Five Things You Need to Know about ABLE Accounts
What is an ABLE account?
ABLE Accounts are tax-advantaged investment accounts that help qualified individuals with disabilities, and their families, save for disability-related expenses. Anyone can contribute to an individual’s ABLE account; however, all contributions combined are not to exceed $15,000 in any given tax year. Additionally, the funds in the account are not taken into consideration when determining eligibility for means-tested federally-funded benefits suchas Supplemental Security Income (SSI) and Medicaid. It is also important to note that a person can only be the beneficiary of one ABLE account.
Why the need for ABLE accounts?
Millions of individuals with disabilities and their families depend on a wide variety of public benefits for income, health care and food and housing assistance. Eligibility for many of these public benefits (SSI, SNAP, Medicaid) require meeting a means or resource test that limits eligibility to individuals to report more than $2,000 in cash savings, retirement funds and other items of significant value. To remain eligible for these public benefits, often an individual must remain poor.
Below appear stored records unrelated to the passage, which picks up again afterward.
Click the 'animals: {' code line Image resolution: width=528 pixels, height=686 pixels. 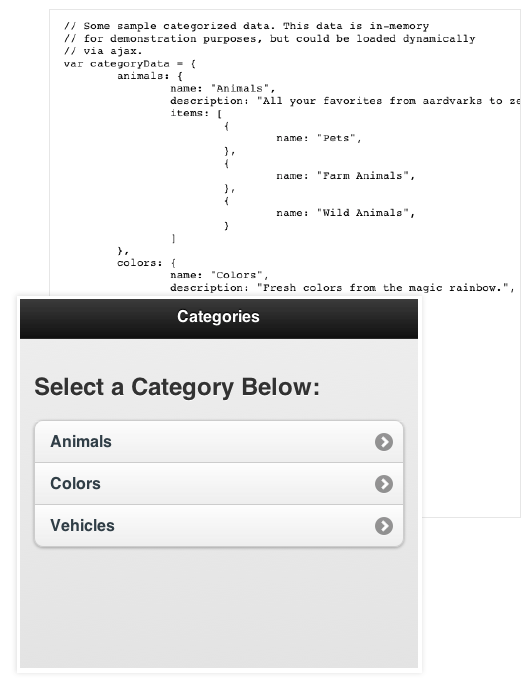coord(150,76)
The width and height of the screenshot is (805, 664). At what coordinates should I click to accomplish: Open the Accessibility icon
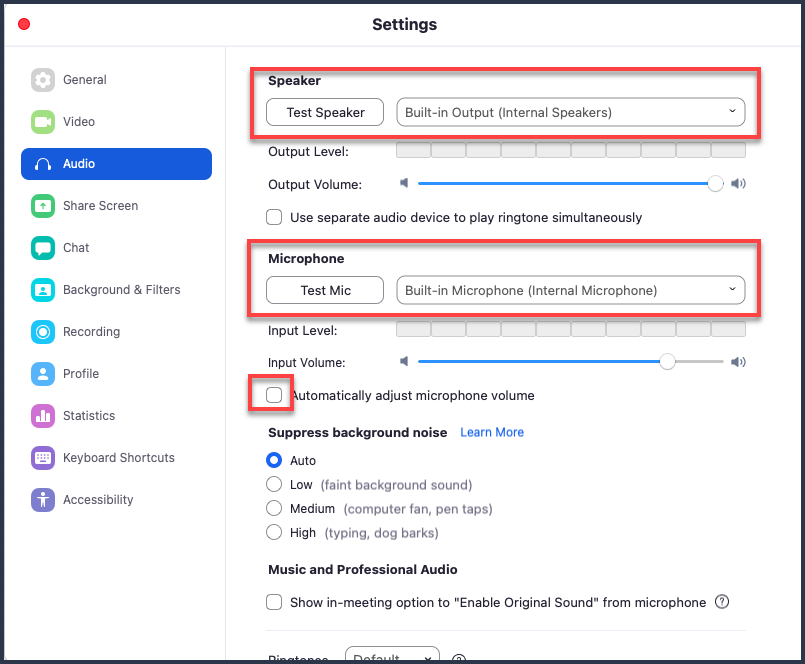[43, 499]
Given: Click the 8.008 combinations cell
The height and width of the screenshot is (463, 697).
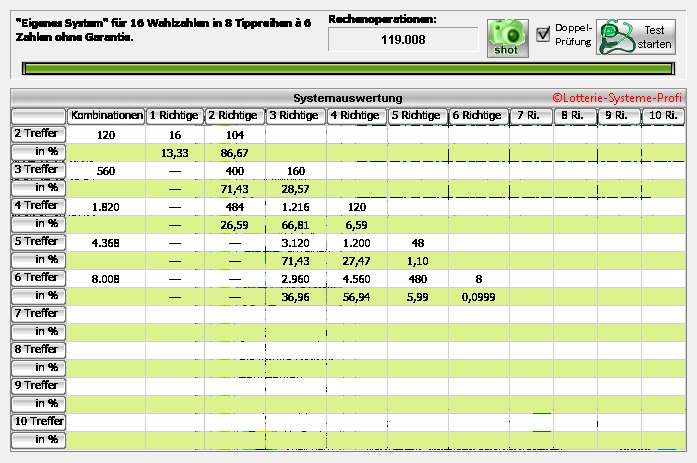Looking at the screenshot, I should coord(105,278).
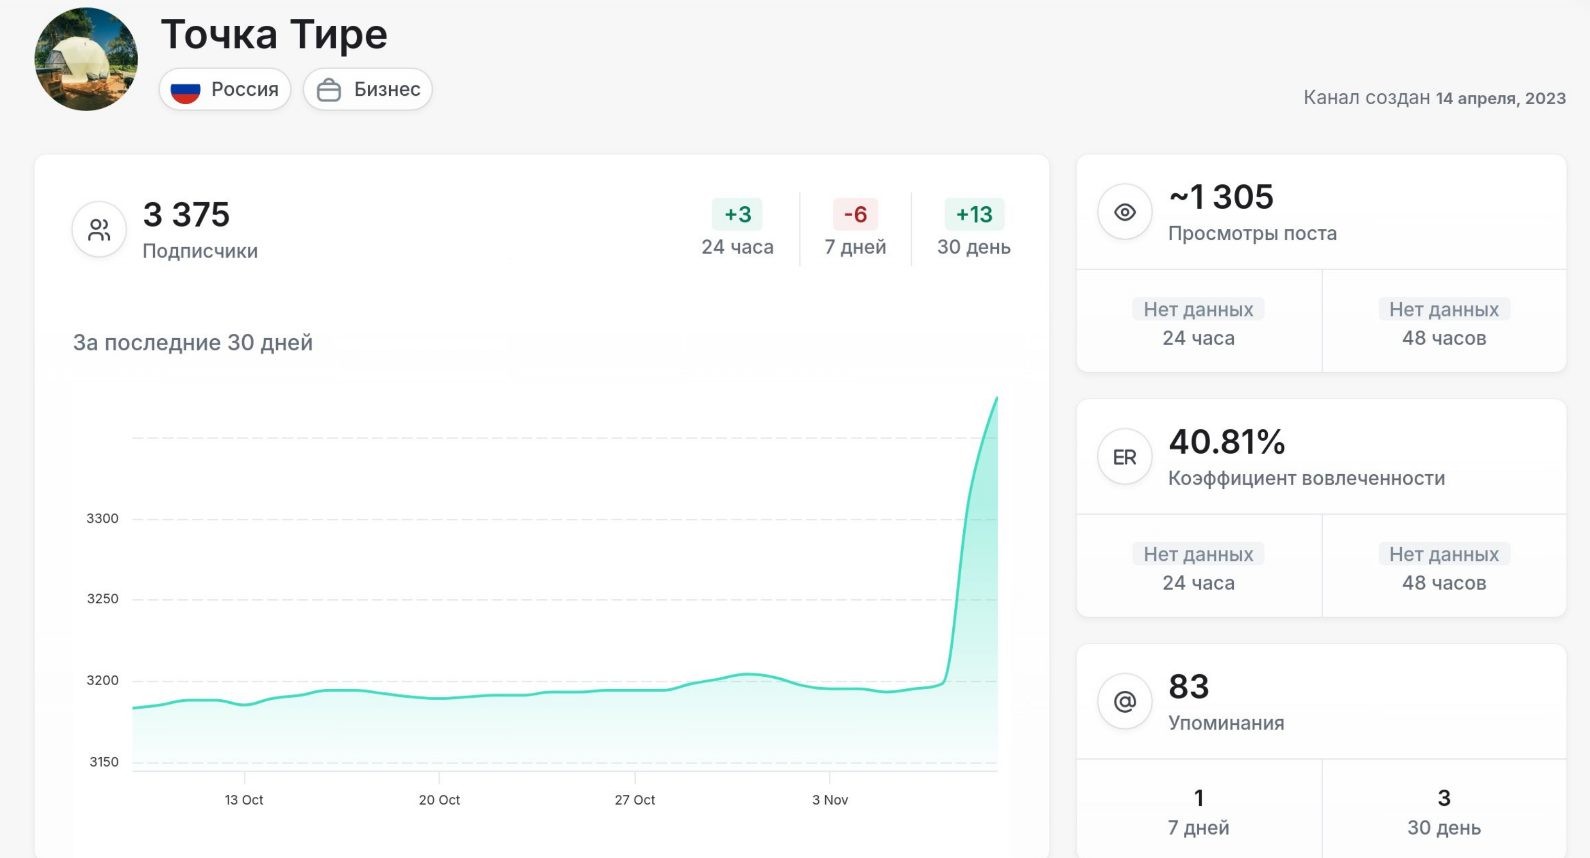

The ABLE Act recognizes the extra and significant costs of living with a disability and provides a savings tool to address it.
Who is eligible to open an ABLE account?
The ABLE Act limits eligibility to individuals with significant disabilities with an age of onset of disability before turning 26 years of age. If you meet this age criteria and are also already receiving benefits under SSI and/or SSDI, you are automatically eligible to establish an ABLE account. If you are not a recipient of SSI and/or SSDI, but still meet the age of onset disability requirement, you could still be eligible to open an ABLE account if you meet Social Security’s definition and criteria regarding significant functional limitations and receive a letter of certification from a licensed physician. You need not be under the age of 26 to be eligible for an ABLE account. You could be over the age of 26, but must have had an age of onset before your 26th birthday.
What can the funds in the ABLE account be used for?
Funds in the account can be used to purchase “qualified disability-related expenses.” A “qualified disability expense” is any expense related to the designated beneficiary’s blindness or disability that assists him/her in increasing and/or maintaining their health, independence and/or quality of life. These may include expenses related to education, housing, transportation, employment training and support, assistive technology, personal support services, health care expenses, financial management and administrative services and other expenses.
What happens to the funds in the ABLE account when the beneficiary passes away?
Upon the death of the beneficiary, the state in which the beneficiary lived may file a claim to all or a portion of the funds in the account equal to the amount in which the state spent on the beneficiary through their state Medicaid program. This is commonly known as the “Medicaid Payback” provision and the claim could recoup Medicaid-related expenses from the time the account was opened. Please note that if you are not receiving Medicaid services during the period of time in which you have an ABLE account, you would not be subject to the payback rule.